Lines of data
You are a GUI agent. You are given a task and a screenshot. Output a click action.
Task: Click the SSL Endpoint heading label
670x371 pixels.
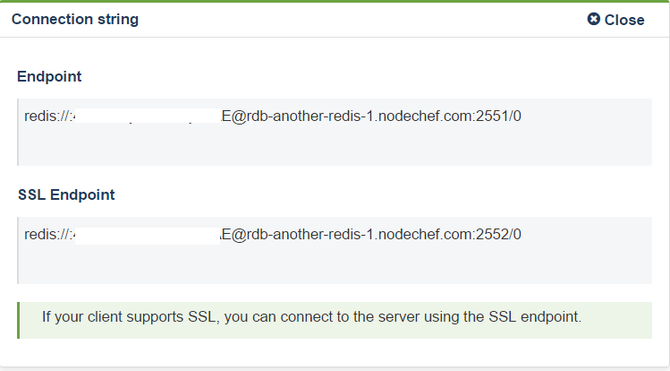coord(65,194)
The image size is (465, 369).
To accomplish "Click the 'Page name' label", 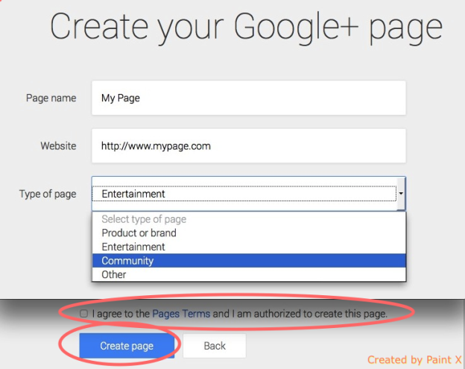I will point(51,98).
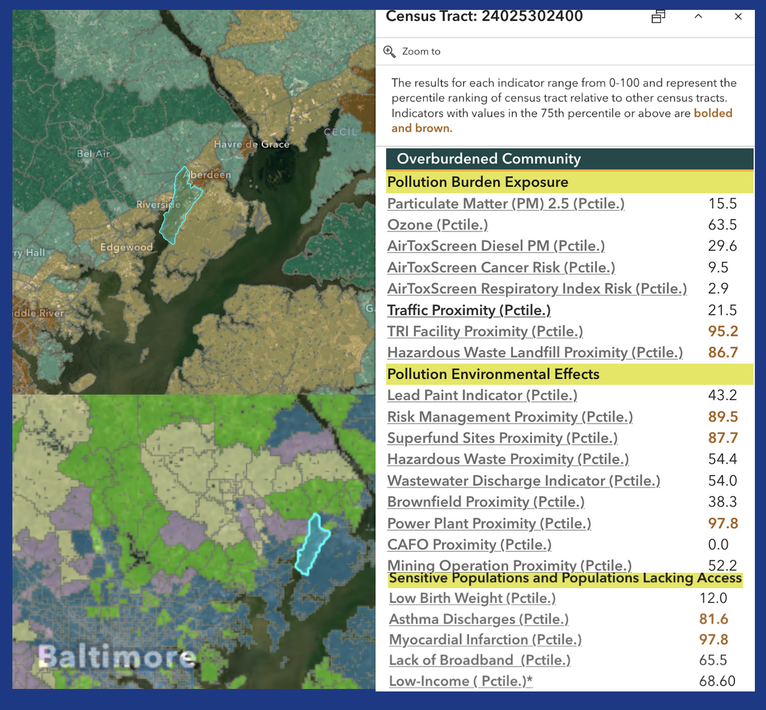766x710 pixels.
Task: Select highlighted tract on lower Baltimore map
Action: click(311, 544)
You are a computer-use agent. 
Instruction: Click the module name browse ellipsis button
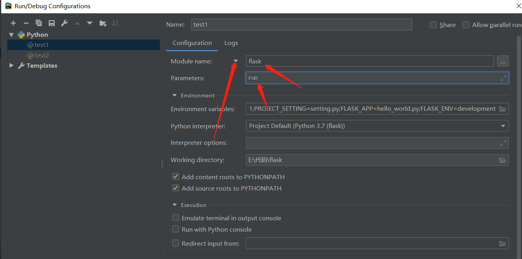[x=503, y=61]
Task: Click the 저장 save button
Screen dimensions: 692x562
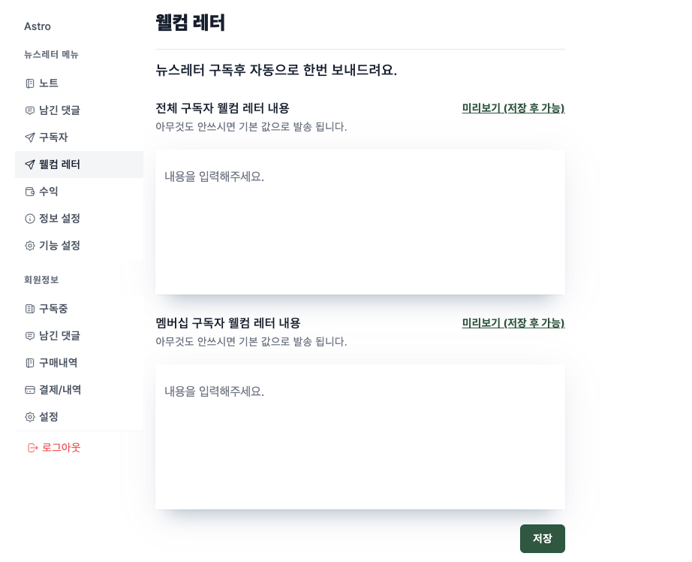Action: click(x=543, y=539)
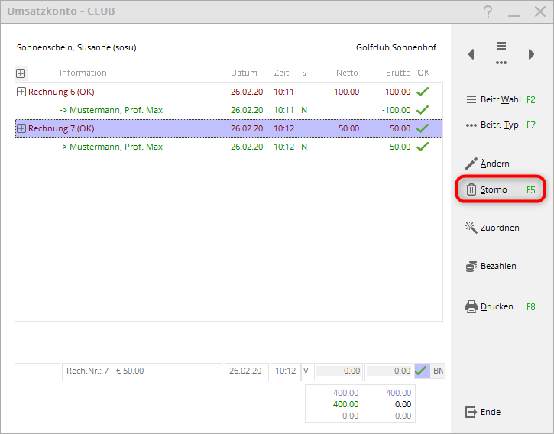
Task: Toggle OK checkmark for Rechnung 7 row
Action: click(423, 128)
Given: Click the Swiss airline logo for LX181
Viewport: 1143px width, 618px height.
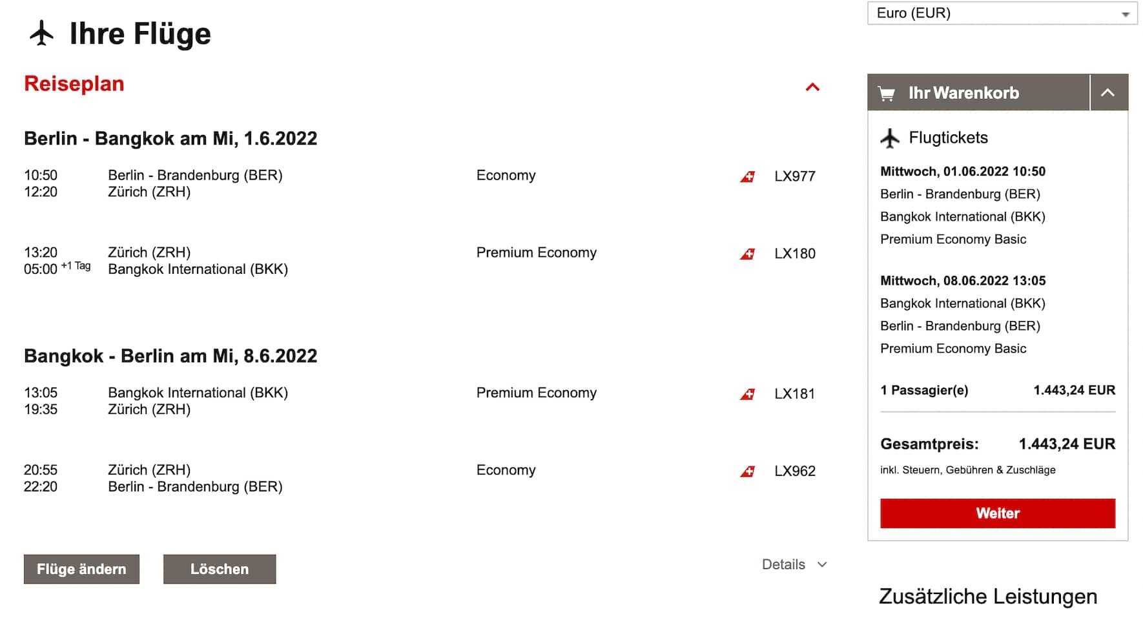Looking at the screenshot, I should 747,394.
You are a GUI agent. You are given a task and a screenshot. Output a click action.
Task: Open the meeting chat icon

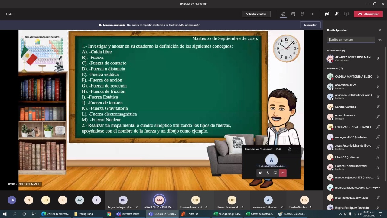[x=293, y=14]
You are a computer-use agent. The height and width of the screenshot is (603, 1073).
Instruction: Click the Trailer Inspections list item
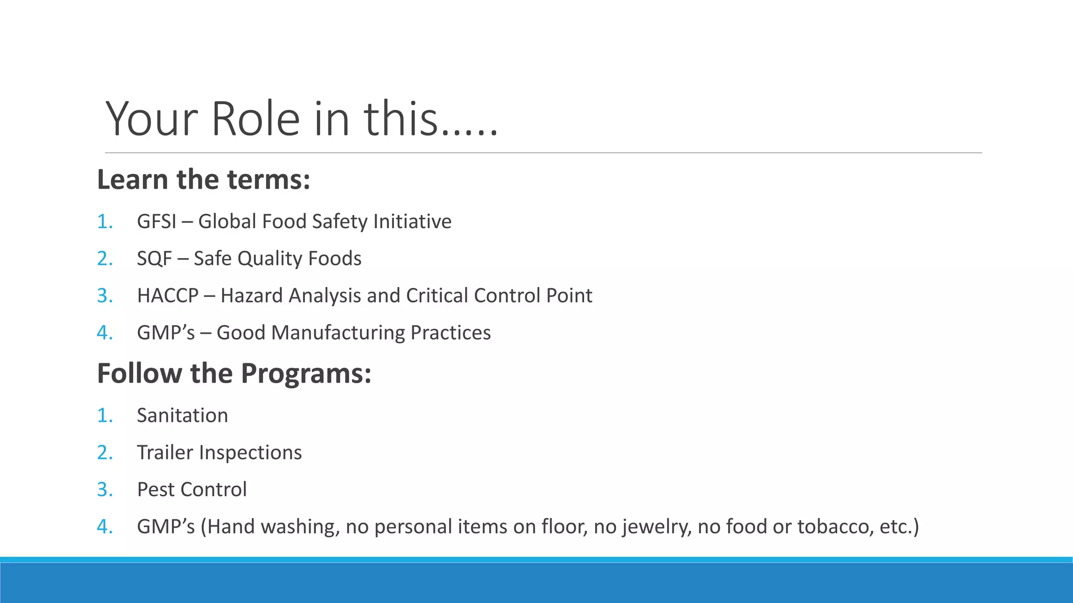220,452

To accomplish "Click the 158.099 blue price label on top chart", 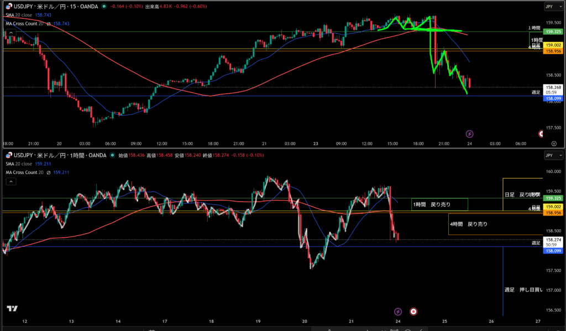I will [553, 99].
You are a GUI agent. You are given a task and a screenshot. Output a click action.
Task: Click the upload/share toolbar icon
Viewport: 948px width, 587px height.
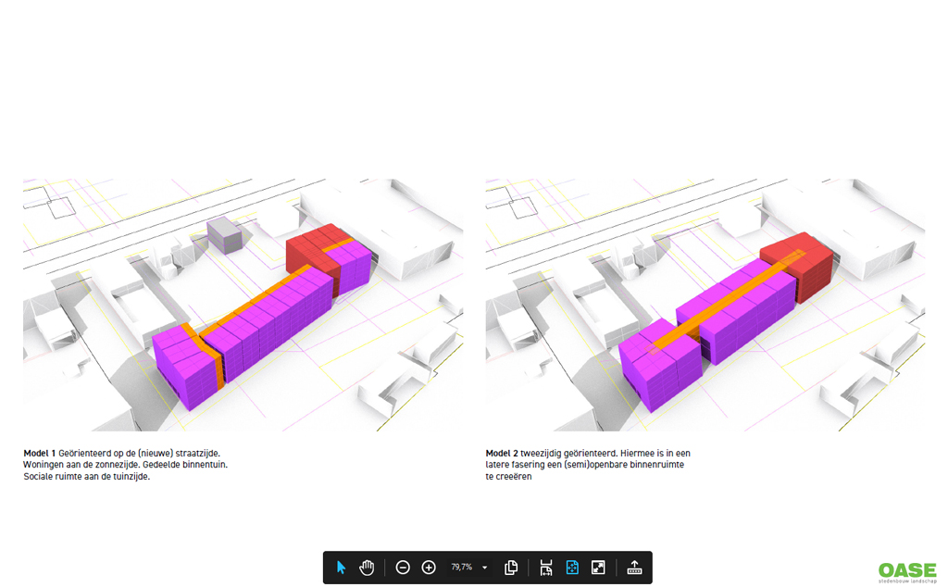point(634,568)
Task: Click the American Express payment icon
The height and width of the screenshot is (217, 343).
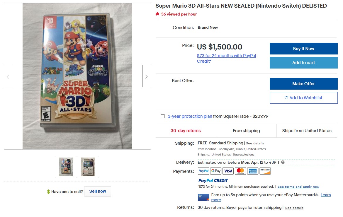Action: pos(252,171)
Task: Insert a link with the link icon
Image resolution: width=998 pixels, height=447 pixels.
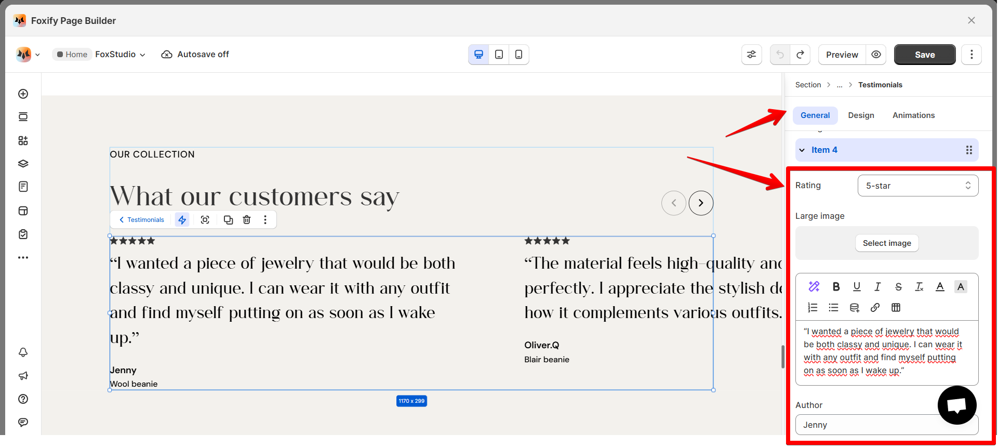Action: point(875,308)
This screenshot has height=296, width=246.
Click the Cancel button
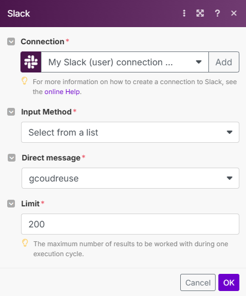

The exercise: Rewrite the part that opens with the line containing "This screenshot has height=296, width=246." and runs through the end of the data, putting "Close" in place of "Cancel" and changing nothing else. Omit the pictures from your answer.

Solution to this problem:
This screenshot has height=296, width=246.
Click the Close button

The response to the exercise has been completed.